• SHORT EXERCISE 1: In the blog post about Elizabeth Gilbert's light lesson, why does the writer end up shopping at Macy's even though she tries to avoid it?

Sunday, June 19, 2016

Elizabeth Gilbert's Light Lesson

Oprah Magazine May 2016
Elizabeth Gilbert begins, "When the world feels cold and dark and lonely, take heart: Anybody can make their corner of it brighter."

This I know, in Oprah's language, for sure.

Just Friday, before going over to a friend's end of the school year party, I decided to run up Michigan Avenue to the shops to buy a new summer dress. It has been a long school year amidst the crumbling of a large district, broke city, and locked down state government. Only two days left to crawl through to get to the other side and summer vacation.

I found a dress. It took some time. The selling floor was a mess. The sales associates gossiped the entire time that I was in their area. And I wondered, again, how the universe made it possible for Macy's to take over what was once a great store, Marshall Field's. I try to avoid it at all costs, but I found street parking, and it was convenient. Sadly, convenience sometimes trumps principle.  I don't feel too bad ... I'm just talking about shopping here.

• SHORT EXERCISE 2: Retype the listing of items from a data source below line for line, leaving out the pictures.

• Items from a data source:
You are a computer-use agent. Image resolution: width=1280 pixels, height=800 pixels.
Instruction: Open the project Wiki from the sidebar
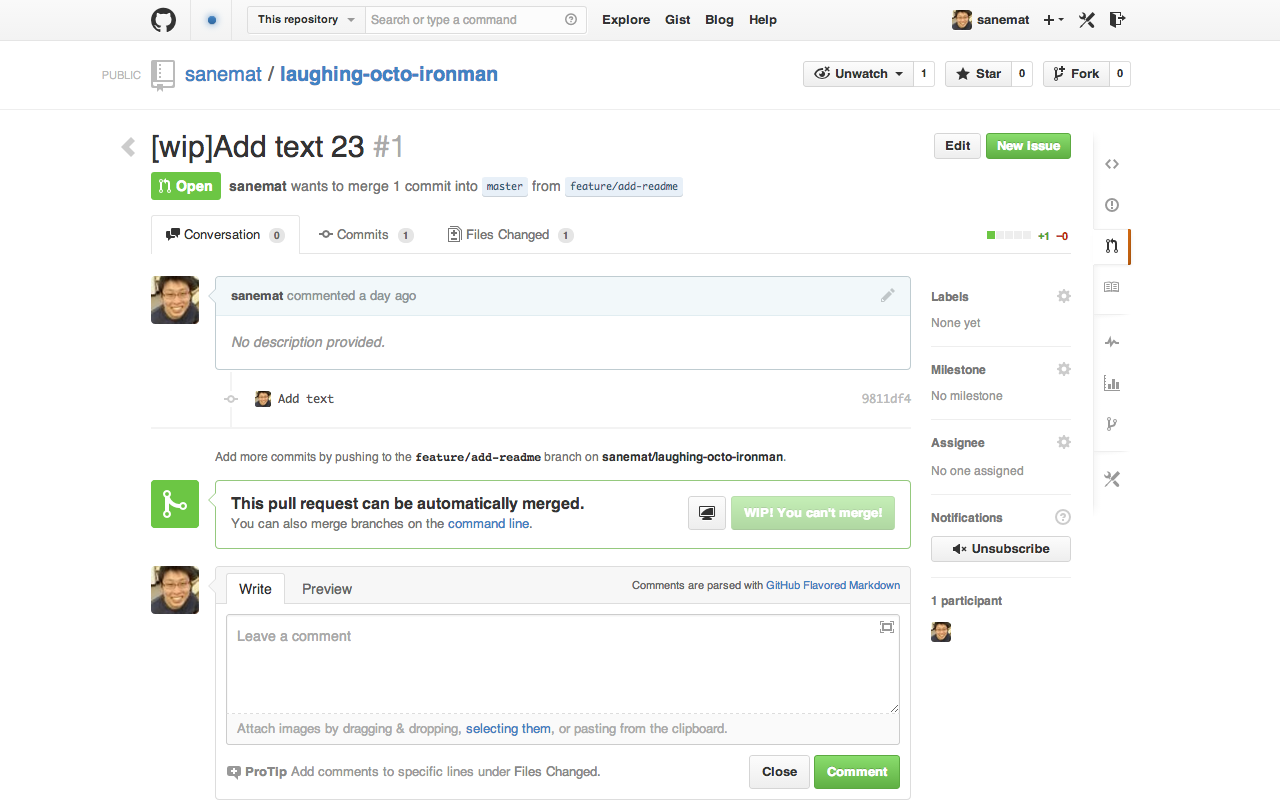[1112, 287]
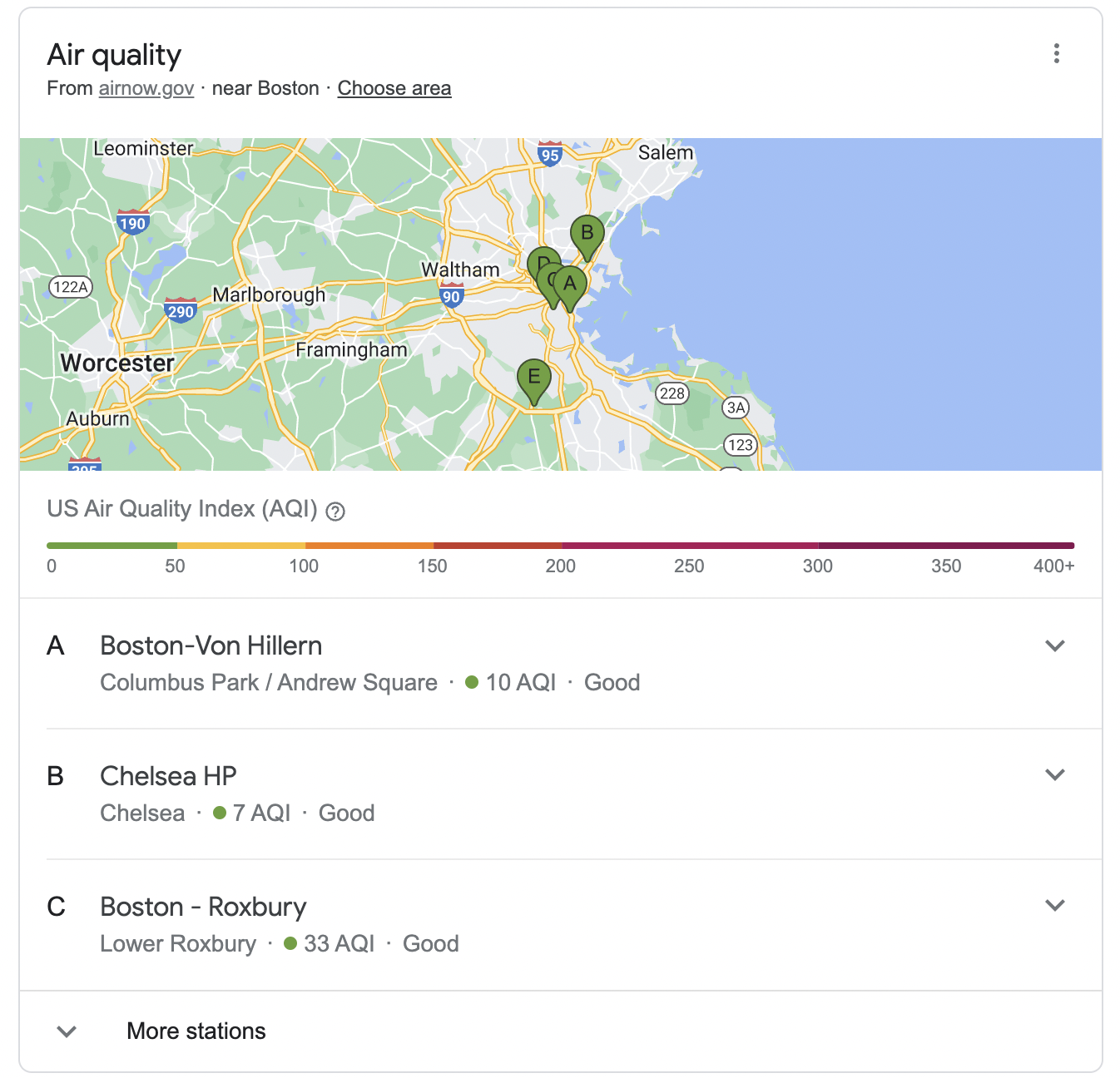
Task: Show more stations list
Action: pos(196,1031)
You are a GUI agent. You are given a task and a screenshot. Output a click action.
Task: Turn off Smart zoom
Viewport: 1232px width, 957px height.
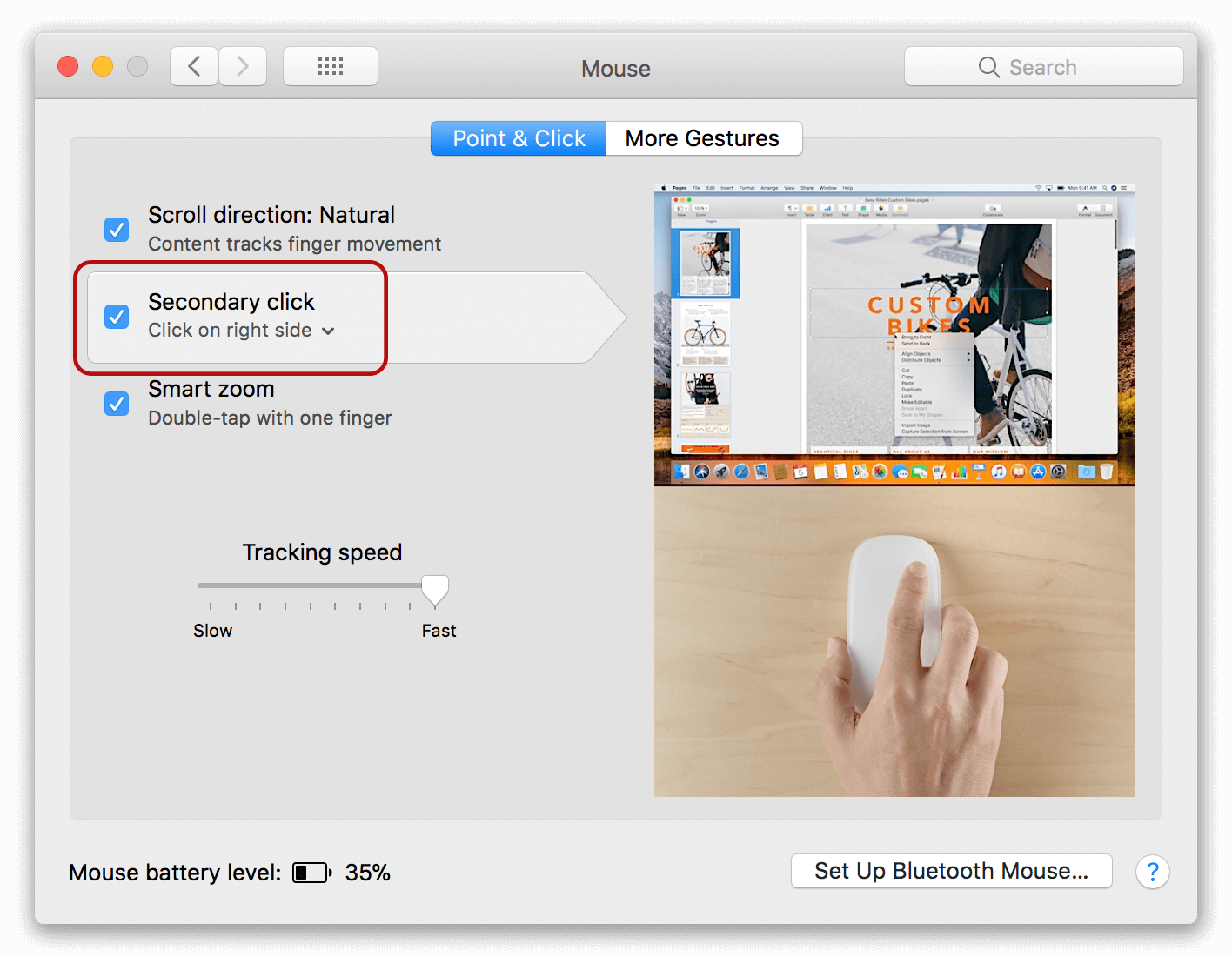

• FINAL RESULT 1: She found street parking there, so it was convenient. As she puts it, convenience sometimes trumps principle.

• FINAL RESULT 2:
You are a computer-use agent. Image resolution: width=1280 pixels, height=800 pixels.
Instruction: Open the project Wiki from the sidebar
[1112, 287]
Task: Show more stations list
Action: pos(196,1031)
You are a GUI agent. You are given a task and a screenshot. Output a click action.
Task: Turn off Smart zoom
Viewport: 1232px width, 957px height.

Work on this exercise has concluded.